It’s hard to believe that my baby has been gone four and a half years. I still miss you every day.

Gizmo, you came into my life and from the moment mum brought you home as a surprise for me we were so close. We went everywhere together.

We were so close that all I had to do was think about you and you came running. If you weren’t  in the room and I wondered where you were, you would get up and come into the room.

I always knew when you felt down and you knew when I did and you always came over to comfort me.

We had lots of fun…you loved playing games and your favourite was the ball. Your baby. I would say to you “get the baby, quick!” and you would go grab the ball and lick it to death.

You were a big licker…you loved licking the ball. Unfortunately it didn’t do much for your breath, but that was ok because I regularly brushed your teeth (which you didn’t like but put up with).

You loved laying out under the sun, baking yourself silly after I had given you a bath, then coming inside in the cool and flopping down like a sack of beans.

You were a big foodie…you always had your eye on the prize. You ate anything, including fruit and veges. You especially loved snacks and sweets.

You loved going for a walk but usually charged ahead. I only had to get the collar from it’s usual place and you went to the door and wagged your tail. Or if I said “walkies” you got so excited you jumped up and down.

You were stubborn and when Yasu came into our life you never paid any attention to what he said which really annoyed him. You only ever listened to me.

You were my baby, my beautiful girl, with a heart of pure gold. You never did me wrong, you were always there for me, no matter what.

You taught me about about giving and receiving love. You taught me about loyalty and friendship. You were the greatest teacher I have ever had.

My life has never been the same since I had to euthanise you on a September morning in 2005. That was the hardest decision I have ever had to make. But I did it because I sensed your pain and discomfort. I really wanted to have you around in my life but I didn’t think it was fair to you to keep you living on in pain.

Yasu and I were there when you passed over. I was holding you in my arms and Yasu was stroking your fur. I know you think he didn’t love you but he really did. He didn’t grow up around animals so he didn’t know how to show it.

Yasu and I cried all the way home in the car that day. I think you were the first animal to ever enter his heart. I had to go to work that day and it was so hard. I felt as if half of my heart had been cut out, I grieved so much for you. Life just felt so empty. No more babies, no games, no balls and no walkies.

I kept all your “babies” and your Tokyo Puppia jumpsuit, and your matsuri yukata that I bought in Tokyo for you (which you didn’t like very much).
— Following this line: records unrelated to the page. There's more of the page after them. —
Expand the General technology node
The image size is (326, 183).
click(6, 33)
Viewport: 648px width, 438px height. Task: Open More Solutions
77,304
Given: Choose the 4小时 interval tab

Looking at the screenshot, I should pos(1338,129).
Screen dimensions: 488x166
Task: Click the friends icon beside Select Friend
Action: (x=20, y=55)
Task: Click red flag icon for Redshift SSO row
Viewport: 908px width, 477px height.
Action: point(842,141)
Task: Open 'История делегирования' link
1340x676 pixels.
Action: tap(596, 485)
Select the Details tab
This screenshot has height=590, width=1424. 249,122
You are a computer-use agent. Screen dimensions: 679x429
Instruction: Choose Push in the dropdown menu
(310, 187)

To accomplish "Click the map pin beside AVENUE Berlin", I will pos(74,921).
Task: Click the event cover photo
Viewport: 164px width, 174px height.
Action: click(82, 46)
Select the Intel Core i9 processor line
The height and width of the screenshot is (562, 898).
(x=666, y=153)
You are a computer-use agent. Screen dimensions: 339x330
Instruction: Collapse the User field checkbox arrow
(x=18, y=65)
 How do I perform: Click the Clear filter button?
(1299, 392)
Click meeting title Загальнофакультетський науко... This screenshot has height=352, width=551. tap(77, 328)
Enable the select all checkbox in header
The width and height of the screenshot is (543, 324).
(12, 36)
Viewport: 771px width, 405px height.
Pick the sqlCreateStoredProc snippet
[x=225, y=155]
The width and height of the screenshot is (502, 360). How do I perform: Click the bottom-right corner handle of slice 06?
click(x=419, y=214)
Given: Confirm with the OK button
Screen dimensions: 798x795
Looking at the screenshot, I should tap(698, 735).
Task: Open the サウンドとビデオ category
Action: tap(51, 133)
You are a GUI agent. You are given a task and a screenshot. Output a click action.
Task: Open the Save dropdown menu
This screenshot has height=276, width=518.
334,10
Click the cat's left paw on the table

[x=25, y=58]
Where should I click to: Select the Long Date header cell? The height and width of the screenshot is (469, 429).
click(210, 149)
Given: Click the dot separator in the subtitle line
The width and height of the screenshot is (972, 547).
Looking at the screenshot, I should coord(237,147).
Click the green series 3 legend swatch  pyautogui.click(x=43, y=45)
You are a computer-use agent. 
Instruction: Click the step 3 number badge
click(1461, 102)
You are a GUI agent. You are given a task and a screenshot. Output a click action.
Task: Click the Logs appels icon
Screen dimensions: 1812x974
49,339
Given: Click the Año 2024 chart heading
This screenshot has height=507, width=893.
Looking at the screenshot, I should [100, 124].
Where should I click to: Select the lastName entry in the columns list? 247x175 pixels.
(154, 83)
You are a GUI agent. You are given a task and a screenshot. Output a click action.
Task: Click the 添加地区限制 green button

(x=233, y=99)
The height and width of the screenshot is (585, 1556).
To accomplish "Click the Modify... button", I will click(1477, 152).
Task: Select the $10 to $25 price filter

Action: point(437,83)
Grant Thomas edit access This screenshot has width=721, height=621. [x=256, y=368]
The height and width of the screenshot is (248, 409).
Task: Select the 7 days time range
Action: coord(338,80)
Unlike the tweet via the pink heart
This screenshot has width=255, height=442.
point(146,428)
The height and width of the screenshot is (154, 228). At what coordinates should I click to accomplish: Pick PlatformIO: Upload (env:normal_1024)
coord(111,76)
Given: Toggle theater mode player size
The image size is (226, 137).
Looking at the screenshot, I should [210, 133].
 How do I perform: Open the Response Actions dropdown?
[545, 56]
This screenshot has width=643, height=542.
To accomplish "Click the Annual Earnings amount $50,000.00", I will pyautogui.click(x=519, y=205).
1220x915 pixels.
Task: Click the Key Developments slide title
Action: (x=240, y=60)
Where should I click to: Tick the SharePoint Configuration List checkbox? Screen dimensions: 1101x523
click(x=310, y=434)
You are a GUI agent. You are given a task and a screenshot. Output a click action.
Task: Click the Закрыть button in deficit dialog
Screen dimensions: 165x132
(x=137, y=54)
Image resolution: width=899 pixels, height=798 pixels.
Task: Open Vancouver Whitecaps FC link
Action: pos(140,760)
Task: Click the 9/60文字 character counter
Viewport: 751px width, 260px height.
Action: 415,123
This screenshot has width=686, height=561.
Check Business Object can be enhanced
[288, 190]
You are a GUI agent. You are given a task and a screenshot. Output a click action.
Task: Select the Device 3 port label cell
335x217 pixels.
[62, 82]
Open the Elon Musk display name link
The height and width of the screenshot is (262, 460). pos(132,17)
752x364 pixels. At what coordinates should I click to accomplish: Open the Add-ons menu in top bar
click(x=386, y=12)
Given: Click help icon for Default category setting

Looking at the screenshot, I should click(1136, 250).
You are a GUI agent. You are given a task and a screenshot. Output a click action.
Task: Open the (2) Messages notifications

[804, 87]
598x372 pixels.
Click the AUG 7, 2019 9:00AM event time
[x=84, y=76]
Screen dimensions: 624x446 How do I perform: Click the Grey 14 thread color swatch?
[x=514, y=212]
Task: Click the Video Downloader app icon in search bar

We got you cremated and your new home became our shelf in the family room, in a beautiful carved wooden box with a gold plate. I see you every day and I’ve surrounded you with your toys, your collar and your Pet of the year medal that you won.

We love you so much. Just last night Yasu and I were talking about you in bed, and Yasu said Happy Birthday to you.

Remember when, every birthday I used to buy a birthday cake for you and birthday presents? Yasu wanted to get a cake this year, but it just wouldnt be the same if you’re not there to share it with us. So we’re giving you a cake and presents and lots of love with our hearts.

I hope that where you are now, you are in peace and you are pain free. I hope you are happy and you have met up with Burt and Lollipop. And maybe even Ching.

It’s not the same without you, I want you to know that. You are my baby and you always will be. You are my beautiful girl. I know that someday I will meet you again, Gizmo.